● **Stored entries**:
■ ■ ■

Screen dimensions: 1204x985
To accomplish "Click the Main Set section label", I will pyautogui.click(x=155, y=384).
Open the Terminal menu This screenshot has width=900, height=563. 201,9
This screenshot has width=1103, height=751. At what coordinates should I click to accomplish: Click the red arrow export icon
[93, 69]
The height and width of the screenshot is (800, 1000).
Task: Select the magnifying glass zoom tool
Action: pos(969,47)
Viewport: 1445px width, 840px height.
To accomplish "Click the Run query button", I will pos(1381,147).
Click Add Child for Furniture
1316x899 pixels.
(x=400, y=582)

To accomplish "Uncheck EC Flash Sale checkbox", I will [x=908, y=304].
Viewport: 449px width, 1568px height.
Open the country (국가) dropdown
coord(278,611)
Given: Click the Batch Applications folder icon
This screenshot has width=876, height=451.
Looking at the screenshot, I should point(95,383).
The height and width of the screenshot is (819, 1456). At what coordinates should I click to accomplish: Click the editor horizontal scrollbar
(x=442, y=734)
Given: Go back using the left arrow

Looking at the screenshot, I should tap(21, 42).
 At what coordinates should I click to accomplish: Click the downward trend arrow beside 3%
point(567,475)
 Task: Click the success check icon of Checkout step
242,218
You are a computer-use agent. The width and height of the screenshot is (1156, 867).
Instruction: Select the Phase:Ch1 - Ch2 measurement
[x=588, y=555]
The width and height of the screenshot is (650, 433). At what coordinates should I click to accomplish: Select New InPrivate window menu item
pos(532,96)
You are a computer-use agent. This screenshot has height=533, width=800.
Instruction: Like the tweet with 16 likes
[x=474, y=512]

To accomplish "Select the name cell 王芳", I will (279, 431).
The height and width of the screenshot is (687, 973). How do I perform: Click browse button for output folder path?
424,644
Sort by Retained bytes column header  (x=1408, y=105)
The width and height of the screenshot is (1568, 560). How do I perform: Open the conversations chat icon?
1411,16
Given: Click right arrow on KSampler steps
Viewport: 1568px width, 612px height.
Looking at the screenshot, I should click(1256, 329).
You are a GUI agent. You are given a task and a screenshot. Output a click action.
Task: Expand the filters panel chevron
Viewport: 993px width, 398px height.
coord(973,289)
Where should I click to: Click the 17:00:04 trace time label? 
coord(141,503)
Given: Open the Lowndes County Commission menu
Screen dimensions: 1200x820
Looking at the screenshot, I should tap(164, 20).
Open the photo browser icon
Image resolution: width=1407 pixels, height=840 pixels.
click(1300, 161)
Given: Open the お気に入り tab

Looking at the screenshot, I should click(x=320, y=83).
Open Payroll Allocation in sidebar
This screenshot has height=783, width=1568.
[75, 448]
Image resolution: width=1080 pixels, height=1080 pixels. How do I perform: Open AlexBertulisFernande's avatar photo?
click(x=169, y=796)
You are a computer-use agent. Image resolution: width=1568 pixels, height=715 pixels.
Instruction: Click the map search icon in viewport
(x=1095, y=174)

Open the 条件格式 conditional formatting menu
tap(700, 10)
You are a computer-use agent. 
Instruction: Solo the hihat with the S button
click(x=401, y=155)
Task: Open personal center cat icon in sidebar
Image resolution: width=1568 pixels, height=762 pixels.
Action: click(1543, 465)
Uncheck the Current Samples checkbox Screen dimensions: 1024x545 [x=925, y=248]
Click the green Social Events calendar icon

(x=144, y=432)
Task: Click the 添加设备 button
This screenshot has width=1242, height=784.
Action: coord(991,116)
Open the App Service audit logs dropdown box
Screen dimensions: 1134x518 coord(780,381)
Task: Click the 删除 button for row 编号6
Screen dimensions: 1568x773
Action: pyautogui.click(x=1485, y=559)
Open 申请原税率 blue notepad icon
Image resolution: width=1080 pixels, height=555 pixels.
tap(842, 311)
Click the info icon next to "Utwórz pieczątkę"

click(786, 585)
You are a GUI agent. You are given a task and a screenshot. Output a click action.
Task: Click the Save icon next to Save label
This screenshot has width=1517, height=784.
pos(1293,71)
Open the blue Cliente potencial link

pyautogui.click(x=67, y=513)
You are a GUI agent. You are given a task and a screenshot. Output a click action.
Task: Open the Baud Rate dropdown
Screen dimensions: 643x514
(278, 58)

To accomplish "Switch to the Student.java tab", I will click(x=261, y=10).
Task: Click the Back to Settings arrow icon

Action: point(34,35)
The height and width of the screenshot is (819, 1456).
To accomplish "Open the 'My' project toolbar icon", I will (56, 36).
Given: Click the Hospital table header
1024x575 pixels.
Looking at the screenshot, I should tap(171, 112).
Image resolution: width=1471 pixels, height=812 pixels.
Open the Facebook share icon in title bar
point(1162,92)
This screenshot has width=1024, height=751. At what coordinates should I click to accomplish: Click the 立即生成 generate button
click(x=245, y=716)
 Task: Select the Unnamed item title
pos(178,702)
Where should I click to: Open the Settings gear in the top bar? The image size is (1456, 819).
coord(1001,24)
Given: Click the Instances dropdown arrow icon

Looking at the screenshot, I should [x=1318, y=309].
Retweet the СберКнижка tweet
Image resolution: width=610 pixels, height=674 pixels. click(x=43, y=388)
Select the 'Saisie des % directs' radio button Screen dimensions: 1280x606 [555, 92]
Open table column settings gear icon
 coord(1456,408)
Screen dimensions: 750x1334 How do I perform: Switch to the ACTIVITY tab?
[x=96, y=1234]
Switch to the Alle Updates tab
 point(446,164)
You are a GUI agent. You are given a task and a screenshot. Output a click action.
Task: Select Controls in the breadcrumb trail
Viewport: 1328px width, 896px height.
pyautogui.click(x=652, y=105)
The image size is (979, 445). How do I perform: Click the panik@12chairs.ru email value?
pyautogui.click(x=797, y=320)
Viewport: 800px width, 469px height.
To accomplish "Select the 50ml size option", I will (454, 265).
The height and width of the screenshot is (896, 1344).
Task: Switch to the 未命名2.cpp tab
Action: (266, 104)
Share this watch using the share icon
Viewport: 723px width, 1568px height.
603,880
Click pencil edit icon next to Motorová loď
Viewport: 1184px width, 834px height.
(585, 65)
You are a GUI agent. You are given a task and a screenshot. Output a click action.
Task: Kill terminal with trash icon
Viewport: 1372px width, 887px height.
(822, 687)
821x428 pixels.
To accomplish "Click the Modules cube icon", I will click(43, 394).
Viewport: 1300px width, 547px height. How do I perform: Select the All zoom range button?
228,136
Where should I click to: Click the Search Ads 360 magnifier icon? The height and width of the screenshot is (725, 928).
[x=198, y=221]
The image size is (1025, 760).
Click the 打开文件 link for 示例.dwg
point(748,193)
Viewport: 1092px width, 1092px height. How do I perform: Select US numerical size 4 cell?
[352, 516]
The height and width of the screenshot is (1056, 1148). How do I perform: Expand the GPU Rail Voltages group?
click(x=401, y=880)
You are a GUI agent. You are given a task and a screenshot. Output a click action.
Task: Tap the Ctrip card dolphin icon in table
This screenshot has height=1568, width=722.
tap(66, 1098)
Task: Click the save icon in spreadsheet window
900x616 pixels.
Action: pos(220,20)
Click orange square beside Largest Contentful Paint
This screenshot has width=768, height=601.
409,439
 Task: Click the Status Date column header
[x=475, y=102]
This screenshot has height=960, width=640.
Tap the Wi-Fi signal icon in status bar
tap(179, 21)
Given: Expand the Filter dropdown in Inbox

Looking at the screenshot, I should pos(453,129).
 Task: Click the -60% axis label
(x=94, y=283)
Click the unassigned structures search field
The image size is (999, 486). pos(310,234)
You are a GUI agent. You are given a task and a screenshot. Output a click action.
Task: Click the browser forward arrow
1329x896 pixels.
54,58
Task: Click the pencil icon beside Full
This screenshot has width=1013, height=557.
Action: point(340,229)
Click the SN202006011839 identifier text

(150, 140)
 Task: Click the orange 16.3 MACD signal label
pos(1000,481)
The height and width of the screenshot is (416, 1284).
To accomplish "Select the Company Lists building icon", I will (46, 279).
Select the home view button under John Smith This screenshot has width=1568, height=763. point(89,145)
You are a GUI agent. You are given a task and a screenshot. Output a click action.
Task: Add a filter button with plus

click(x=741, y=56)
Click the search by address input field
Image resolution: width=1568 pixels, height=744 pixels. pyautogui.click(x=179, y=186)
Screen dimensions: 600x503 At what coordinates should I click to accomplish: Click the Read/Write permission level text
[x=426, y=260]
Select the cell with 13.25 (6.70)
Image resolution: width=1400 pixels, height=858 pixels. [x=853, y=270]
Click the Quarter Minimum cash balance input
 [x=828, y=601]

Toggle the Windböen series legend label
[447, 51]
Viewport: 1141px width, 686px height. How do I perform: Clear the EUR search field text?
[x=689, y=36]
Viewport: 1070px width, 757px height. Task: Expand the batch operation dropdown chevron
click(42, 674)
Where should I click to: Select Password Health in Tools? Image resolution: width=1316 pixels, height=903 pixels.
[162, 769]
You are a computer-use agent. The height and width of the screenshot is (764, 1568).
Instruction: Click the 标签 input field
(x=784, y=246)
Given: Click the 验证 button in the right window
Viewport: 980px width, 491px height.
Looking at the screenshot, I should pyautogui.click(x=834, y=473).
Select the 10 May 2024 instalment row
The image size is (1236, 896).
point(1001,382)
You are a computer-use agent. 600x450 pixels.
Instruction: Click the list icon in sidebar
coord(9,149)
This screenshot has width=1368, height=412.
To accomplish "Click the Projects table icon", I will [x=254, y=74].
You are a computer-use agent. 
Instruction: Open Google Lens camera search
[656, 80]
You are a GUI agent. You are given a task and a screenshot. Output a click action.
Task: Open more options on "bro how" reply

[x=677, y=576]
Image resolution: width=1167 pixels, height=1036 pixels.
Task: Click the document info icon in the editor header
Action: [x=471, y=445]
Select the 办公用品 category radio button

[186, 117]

■ ■ ■

● **Written instruction**: Extract each line of the records above that contains the string "Expand", matching case exactly.

● **Response**:
Task: Expand the filters panel chevron
The height and width of the screenshot is (1056, 1148). How do I perform: Expand the GPU Rail Voltages group?
Given: Expand the Filter dropdown in Inbox
Viewport: 1070px width, 757px height. Task: Expand the batch operation dropdown chevron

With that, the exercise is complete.